CVE-2021-45490: 
3CX 3CXPhone vulnerability analysis and mitigation

The client applications in 3CX on Windows, the 3CX app for iOS, and the 3CX application for Android through 2022-03-17 lack SSL certificate validation (NVD, CVE). The vulnerability was assigned CVE-2021-45490 and was discovered in December 2021.

The vulnerability has been assigned a CVSS v3.1 Base Score of 9.1 CRITICAL (Vector: CVSS:3.1/AV:N/AC:L/PR:N/UI:N/S:U/C:H/I:H/A:N). The vulnerability is related to improper certificate validation (CWE-295) in the client applications, affecting multiple platforms including Windows, iOS and Android versions through March 17, 2022 (NVD).
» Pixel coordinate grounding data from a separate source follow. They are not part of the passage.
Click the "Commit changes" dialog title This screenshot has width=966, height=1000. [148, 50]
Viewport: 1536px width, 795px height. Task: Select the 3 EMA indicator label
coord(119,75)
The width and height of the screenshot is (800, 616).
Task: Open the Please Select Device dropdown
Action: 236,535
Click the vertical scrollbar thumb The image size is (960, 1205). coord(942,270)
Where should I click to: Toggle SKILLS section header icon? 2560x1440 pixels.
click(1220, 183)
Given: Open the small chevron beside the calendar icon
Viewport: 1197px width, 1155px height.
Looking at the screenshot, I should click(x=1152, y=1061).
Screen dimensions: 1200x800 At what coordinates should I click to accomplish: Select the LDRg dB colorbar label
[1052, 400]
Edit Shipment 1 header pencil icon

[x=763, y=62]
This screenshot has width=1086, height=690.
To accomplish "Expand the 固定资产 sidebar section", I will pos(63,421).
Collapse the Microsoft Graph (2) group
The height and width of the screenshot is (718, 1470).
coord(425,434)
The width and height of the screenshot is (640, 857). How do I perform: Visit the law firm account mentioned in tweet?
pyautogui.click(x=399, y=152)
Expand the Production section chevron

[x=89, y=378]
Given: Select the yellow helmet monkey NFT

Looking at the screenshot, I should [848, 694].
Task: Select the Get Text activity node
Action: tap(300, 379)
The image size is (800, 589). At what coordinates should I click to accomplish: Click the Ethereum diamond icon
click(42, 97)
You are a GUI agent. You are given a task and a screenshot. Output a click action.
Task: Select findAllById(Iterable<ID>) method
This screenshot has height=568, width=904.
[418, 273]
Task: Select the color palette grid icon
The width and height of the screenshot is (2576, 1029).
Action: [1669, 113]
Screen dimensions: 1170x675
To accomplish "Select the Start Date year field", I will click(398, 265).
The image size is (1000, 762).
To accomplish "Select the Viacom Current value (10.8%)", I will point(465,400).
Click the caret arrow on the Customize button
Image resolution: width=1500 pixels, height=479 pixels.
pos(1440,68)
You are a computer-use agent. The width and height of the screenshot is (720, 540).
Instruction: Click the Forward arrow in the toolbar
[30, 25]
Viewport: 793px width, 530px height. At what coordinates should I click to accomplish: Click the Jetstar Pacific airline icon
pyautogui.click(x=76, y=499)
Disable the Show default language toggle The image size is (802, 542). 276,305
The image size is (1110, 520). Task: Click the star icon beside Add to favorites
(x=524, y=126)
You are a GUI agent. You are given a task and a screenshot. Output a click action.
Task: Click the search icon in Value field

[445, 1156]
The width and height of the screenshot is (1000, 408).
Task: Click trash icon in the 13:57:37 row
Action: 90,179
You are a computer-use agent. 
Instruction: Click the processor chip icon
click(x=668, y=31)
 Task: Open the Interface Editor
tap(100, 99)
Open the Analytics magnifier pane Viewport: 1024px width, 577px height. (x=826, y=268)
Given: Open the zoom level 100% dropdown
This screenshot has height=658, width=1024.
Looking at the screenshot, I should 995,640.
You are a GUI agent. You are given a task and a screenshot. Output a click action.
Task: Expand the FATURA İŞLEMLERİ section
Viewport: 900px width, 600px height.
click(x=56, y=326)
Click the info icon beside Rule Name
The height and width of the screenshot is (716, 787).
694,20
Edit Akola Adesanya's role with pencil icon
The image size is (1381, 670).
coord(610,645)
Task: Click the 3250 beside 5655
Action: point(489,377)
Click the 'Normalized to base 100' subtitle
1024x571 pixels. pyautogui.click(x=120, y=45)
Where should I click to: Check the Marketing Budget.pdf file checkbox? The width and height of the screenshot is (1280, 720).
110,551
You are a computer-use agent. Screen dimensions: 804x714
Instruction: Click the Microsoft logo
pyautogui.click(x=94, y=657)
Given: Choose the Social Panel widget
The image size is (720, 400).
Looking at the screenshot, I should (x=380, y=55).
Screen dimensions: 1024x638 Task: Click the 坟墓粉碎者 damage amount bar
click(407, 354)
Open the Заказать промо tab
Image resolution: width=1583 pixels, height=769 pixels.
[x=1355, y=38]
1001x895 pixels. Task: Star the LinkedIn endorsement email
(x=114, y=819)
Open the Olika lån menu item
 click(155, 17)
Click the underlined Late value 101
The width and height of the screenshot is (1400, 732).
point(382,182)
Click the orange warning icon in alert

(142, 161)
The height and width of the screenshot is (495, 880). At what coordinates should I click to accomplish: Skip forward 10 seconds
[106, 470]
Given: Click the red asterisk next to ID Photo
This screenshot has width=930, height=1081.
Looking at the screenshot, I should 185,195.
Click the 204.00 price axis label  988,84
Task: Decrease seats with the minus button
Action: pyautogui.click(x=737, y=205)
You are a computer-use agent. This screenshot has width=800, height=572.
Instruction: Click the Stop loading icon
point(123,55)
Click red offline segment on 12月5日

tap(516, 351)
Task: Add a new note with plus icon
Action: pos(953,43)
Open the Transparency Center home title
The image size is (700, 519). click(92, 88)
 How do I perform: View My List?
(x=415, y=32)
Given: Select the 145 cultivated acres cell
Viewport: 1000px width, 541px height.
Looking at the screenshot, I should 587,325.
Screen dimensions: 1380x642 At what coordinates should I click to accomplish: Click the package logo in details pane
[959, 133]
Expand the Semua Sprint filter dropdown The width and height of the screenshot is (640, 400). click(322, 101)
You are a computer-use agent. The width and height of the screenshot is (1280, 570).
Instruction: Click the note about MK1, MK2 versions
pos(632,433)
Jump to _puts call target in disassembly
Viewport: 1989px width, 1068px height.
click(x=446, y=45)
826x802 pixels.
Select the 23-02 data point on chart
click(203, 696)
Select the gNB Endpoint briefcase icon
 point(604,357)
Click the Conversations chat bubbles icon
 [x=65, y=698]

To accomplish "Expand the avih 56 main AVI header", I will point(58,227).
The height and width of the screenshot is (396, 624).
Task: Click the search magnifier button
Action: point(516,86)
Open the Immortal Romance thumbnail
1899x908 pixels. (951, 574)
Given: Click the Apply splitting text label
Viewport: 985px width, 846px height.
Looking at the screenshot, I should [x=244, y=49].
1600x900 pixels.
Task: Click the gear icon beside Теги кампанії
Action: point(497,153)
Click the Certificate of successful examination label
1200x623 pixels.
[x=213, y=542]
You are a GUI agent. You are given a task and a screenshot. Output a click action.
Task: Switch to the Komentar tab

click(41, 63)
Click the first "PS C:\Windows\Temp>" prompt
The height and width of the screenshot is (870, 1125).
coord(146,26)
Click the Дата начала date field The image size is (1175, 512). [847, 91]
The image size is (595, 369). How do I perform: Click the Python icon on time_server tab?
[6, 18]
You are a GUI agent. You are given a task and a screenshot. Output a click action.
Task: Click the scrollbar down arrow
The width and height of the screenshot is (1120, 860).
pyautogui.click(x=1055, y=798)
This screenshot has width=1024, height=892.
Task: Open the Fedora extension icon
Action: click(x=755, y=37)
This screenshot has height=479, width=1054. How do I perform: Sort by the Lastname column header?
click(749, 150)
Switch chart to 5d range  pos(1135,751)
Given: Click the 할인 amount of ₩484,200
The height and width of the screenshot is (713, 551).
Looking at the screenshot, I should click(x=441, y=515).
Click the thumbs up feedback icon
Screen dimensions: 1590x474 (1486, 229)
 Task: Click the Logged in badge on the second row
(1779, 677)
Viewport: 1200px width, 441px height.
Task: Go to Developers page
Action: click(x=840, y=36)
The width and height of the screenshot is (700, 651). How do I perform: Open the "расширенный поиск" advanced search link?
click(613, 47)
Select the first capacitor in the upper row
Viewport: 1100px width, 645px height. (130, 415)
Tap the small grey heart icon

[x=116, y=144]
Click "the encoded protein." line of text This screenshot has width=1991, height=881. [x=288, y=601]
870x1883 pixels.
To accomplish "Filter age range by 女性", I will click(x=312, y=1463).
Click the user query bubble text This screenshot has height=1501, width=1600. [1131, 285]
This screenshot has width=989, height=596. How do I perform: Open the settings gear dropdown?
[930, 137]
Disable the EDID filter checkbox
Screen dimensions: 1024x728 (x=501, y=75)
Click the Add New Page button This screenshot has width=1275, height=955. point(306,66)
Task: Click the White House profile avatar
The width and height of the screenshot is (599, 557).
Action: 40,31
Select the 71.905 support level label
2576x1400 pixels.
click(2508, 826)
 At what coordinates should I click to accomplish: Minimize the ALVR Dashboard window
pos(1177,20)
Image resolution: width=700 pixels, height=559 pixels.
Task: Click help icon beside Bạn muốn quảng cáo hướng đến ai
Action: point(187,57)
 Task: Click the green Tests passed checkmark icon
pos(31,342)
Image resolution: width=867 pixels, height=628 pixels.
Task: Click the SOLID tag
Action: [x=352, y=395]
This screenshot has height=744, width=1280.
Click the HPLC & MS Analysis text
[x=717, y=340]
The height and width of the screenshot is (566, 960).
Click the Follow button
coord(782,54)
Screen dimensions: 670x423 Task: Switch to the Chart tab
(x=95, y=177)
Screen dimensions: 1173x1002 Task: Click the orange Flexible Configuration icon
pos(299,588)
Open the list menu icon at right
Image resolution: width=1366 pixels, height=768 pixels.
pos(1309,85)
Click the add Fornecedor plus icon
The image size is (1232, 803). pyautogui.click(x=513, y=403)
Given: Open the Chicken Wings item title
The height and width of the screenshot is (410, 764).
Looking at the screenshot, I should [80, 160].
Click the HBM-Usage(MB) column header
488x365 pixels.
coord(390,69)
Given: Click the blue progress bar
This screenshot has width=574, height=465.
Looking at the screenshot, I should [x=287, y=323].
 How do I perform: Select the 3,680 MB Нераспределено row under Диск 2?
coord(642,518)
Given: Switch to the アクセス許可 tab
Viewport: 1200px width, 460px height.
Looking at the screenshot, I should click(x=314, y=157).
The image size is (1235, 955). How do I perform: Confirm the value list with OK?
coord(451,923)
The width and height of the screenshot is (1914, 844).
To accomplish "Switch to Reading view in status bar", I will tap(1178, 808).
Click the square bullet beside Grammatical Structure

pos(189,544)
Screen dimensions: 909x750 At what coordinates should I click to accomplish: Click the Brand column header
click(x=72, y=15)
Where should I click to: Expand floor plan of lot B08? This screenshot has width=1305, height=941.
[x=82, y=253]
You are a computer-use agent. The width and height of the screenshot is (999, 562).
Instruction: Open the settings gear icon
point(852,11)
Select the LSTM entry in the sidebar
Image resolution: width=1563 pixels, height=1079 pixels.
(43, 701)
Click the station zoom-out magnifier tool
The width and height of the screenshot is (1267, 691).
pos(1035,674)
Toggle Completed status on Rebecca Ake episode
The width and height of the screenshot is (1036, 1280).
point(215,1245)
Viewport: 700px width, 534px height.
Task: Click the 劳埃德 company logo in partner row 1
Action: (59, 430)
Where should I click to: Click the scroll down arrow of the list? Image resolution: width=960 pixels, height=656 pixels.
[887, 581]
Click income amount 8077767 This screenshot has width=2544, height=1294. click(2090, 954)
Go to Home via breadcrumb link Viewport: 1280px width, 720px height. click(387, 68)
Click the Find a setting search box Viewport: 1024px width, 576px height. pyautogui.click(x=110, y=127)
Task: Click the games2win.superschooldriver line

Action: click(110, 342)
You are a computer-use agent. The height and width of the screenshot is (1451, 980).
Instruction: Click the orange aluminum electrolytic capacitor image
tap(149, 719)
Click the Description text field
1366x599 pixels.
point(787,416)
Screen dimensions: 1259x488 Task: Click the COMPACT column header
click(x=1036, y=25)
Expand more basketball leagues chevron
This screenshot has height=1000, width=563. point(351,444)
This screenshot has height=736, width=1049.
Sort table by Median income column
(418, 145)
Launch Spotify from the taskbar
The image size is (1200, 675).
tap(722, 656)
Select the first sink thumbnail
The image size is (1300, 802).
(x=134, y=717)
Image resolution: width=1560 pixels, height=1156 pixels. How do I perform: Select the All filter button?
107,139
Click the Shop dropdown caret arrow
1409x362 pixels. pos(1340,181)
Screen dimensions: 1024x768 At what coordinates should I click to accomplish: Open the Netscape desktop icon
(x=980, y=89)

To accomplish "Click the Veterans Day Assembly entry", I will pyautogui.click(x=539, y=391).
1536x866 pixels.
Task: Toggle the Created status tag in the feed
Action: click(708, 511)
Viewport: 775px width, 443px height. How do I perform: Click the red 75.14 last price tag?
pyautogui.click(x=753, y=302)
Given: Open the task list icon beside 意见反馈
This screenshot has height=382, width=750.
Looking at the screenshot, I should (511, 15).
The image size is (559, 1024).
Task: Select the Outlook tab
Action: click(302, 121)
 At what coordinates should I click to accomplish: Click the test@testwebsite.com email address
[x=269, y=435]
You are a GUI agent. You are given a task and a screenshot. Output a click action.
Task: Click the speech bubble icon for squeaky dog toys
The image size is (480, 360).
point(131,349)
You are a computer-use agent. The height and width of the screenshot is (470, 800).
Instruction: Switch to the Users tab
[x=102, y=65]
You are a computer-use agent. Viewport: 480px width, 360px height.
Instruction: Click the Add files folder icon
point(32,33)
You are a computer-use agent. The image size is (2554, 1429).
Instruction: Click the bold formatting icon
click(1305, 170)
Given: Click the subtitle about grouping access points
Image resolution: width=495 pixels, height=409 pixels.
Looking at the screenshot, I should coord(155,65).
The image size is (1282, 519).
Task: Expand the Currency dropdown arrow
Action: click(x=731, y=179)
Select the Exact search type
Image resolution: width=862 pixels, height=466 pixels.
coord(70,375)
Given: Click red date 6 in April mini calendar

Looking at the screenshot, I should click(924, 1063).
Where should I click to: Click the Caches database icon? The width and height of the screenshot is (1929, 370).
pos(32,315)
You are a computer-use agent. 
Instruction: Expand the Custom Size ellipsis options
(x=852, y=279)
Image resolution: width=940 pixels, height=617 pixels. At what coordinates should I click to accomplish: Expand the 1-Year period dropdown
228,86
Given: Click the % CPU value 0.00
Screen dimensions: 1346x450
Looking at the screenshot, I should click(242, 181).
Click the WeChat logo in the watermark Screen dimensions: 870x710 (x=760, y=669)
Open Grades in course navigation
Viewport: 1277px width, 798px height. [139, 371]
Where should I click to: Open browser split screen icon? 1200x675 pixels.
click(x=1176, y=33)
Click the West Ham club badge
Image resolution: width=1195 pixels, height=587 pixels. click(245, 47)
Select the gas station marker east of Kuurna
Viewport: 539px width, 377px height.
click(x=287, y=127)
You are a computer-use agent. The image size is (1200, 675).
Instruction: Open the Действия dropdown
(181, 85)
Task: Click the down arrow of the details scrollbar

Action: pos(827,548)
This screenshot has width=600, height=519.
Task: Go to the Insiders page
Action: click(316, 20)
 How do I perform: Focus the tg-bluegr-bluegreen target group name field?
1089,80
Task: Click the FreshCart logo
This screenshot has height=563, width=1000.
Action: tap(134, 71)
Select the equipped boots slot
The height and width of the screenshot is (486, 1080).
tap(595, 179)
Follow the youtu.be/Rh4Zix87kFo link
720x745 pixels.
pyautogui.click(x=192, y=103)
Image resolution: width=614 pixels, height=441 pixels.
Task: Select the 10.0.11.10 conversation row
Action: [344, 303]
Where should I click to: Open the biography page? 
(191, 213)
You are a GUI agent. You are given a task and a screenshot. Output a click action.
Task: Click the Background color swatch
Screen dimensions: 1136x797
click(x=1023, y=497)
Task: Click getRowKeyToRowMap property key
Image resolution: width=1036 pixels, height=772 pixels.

The lack of SSL certificate validation could allow attackers to intercept and manipulate communications between the client and server, potentially leading to information disclosure and integrity breaches. The vulnerability affects confidentiality and integrity of communications, though availability is not impacted (NVD).

Users should upgrade to versions released after March 17, 2022, which include proper SSL certificate validation. The vulnerability affects the following versions: 3CX for Windows (legacy) versions up to 2022-03-17, 3CX for iOS versions up to 18.0.4, and 3CX for Android versions up to 18.0.11 (NVD).